**Prompt**
At the line containing "Where should I click to: Click the fifth", start repeating the entries exactly, and continue through the last line.

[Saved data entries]
-=-=-=-=-

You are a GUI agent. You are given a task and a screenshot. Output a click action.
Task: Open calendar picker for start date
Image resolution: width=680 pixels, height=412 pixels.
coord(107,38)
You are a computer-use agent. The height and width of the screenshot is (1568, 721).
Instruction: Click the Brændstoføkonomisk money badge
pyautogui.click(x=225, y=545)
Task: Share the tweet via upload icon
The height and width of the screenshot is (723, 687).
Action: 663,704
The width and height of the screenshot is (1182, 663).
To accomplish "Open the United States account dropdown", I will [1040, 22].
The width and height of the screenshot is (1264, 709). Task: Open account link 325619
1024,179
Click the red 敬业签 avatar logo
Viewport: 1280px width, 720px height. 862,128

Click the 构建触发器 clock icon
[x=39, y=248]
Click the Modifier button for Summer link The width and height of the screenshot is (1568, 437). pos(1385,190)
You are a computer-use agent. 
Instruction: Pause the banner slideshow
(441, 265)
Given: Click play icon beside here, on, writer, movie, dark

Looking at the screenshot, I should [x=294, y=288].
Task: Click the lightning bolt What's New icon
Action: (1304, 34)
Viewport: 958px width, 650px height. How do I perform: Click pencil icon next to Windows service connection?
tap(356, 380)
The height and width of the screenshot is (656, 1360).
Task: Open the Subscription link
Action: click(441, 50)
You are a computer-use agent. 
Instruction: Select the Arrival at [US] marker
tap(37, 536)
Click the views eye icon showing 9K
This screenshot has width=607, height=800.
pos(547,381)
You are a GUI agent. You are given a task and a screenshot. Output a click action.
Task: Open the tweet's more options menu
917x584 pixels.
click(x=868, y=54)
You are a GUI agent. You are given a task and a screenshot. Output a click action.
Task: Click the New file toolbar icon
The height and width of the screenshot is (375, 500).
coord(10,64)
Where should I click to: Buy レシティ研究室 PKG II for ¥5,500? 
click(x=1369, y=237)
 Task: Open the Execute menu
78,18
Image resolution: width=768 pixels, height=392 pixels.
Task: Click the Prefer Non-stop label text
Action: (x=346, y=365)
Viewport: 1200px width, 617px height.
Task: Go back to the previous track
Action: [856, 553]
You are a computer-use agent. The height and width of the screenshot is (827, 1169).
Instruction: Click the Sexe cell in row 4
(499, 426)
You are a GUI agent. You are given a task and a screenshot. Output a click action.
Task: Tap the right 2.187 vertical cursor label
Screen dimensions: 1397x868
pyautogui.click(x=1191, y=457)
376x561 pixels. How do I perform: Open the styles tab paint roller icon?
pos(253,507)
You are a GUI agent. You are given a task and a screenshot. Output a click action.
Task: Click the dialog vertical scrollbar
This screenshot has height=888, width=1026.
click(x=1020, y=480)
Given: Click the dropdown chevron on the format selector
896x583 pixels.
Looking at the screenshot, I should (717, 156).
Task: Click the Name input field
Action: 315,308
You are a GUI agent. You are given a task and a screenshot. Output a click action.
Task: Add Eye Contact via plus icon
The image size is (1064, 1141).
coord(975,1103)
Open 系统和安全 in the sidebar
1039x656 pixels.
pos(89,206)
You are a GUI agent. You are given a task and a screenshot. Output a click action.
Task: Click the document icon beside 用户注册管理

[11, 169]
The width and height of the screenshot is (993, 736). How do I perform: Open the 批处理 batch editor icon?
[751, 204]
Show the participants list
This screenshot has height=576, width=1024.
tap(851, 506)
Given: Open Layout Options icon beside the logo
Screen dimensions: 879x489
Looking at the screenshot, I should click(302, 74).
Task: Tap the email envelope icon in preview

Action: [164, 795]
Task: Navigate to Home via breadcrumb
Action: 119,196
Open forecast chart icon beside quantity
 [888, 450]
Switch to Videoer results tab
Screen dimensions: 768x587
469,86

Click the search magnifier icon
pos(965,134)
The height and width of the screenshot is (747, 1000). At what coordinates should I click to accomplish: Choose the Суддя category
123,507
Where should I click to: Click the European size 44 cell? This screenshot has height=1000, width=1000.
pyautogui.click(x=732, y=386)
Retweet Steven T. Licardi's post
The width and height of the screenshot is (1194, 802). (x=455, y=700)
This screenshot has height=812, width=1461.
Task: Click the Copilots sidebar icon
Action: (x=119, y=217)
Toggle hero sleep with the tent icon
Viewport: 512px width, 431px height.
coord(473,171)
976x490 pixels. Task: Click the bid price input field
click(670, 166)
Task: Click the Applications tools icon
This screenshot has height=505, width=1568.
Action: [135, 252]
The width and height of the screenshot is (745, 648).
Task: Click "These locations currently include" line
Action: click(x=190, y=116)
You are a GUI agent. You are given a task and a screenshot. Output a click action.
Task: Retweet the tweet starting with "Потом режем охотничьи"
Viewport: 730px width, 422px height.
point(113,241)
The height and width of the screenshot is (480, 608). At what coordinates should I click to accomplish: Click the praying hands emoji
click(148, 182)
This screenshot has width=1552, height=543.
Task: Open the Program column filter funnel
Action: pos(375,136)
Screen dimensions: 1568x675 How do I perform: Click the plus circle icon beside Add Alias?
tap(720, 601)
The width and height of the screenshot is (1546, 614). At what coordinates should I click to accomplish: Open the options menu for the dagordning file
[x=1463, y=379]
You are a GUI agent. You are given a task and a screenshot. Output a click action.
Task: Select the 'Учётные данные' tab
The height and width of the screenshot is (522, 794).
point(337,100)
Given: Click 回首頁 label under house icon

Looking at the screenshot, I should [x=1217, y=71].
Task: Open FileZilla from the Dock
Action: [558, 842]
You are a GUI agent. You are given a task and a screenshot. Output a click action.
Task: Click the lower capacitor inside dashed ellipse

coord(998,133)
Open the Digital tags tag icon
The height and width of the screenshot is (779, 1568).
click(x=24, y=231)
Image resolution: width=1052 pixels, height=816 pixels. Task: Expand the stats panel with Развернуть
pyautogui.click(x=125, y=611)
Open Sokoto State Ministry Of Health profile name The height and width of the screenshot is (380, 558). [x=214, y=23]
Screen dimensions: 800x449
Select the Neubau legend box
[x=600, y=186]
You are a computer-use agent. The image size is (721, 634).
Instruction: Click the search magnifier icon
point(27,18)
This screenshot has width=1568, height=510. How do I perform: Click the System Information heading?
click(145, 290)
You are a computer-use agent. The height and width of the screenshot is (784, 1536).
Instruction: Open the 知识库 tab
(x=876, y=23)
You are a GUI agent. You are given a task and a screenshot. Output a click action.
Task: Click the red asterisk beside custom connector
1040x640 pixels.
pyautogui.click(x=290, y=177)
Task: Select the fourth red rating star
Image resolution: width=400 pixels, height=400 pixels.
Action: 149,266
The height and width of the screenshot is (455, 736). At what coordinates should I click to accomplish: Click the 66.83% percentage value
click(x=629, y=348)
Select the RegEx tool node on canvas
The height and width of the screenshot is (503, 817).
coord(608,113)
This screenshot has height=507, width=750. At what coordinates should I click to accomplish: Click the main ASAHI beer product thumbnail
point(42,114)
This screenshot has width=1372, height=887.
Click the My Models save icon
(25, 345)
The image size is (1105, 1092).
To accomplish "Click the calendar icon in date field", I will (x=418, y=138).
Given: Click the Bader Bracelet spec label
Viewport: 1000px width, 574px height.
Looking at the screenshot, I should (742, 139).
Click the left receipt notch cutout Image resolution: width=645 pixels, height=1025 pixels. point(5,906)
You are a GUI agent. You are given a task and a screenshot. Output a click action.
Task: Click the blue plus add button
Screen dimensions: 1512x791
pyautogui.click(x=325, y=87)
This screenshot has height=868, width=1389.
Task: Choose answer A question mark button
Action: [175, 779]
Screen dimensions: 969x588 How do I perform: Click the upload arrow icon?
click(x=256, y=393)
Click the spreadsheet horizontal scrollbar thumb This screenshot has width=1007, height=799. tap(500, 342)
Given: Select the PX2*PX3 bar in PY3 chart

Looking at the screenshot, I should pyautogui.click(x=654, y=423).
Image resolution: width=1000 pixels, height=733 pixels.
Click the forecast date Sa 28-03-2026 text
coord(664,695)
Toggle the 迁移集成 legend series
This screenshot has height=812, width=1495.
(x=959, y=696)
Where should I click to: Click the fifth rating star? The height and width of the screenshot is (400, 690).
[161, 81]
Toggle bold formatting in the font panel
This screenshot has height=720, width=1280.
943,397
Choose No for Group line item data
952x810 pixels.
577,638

-=-=-=-=-

**Result of the exercise**
Where should I click to: Click the fifth rating star? The height and width of the screenshot is (400, 690).
[161, 81]
Toggle bold formatting in the font panel
This screenshot has height=720, width=1280.
943,397
Choose No for Group line item data
952x810 pixels.
577,638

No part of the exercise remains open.